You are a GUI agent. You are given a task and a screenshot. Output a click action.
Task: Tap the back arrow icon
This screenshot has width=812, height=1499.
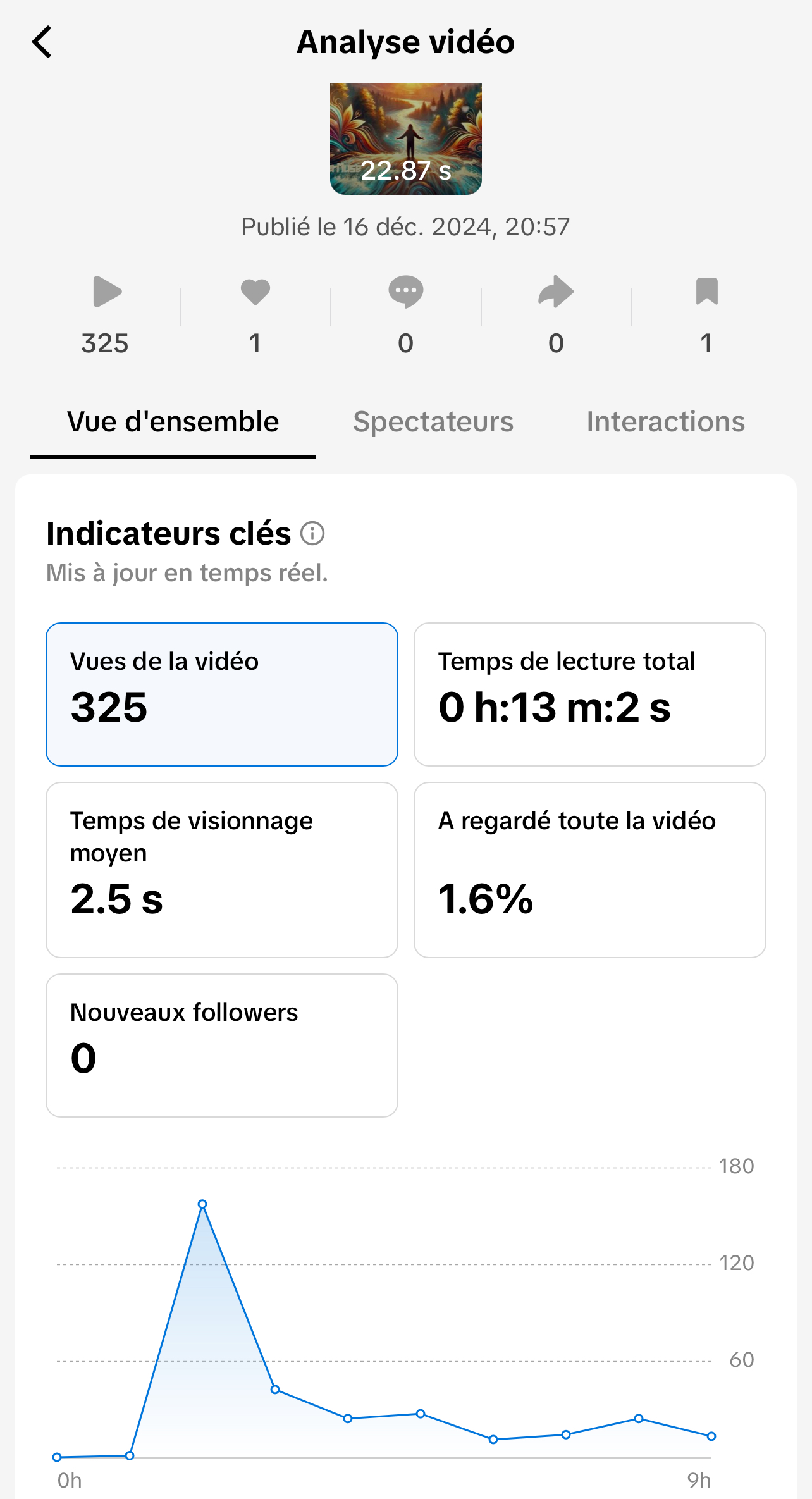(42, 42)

* * *

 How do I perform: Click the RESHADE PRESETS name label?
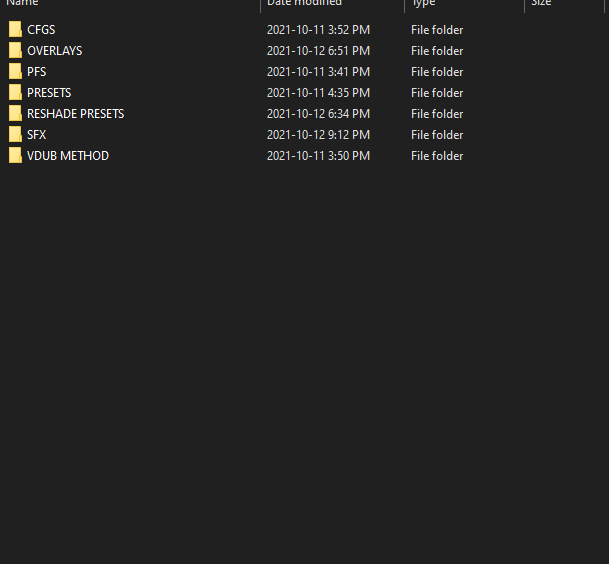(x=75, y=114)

...

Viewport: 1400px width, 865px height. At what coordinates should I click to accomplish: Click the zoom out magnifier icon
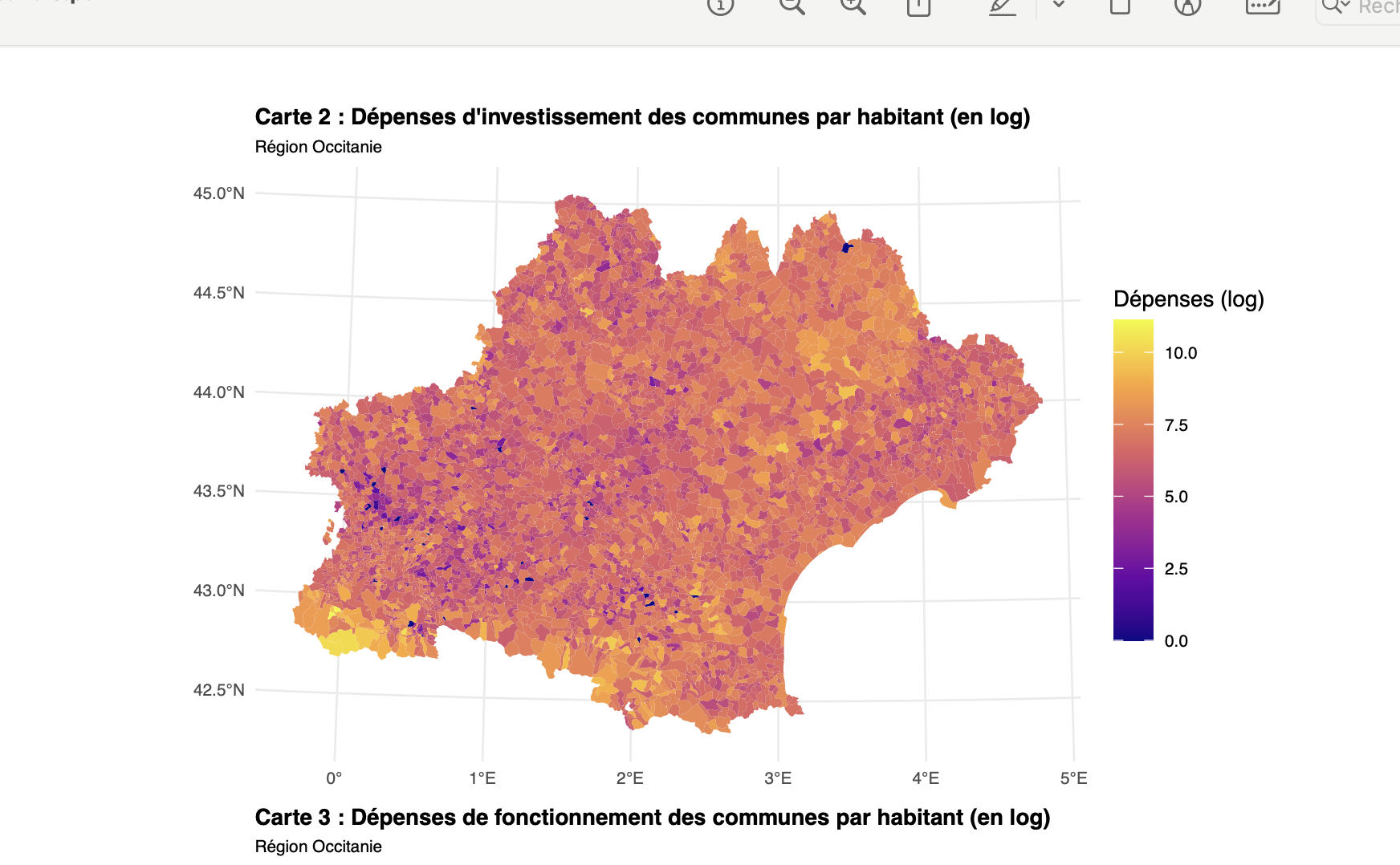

• _The task_
Wherever the word "icon" occurs in a line of the listing, copy that line.

• _Final answer_
Task: Tap the back arrow icon
Viewport: 1400px width, 865px height. At what coordinates should I click to accomplish: Click the zoom out magnifier icon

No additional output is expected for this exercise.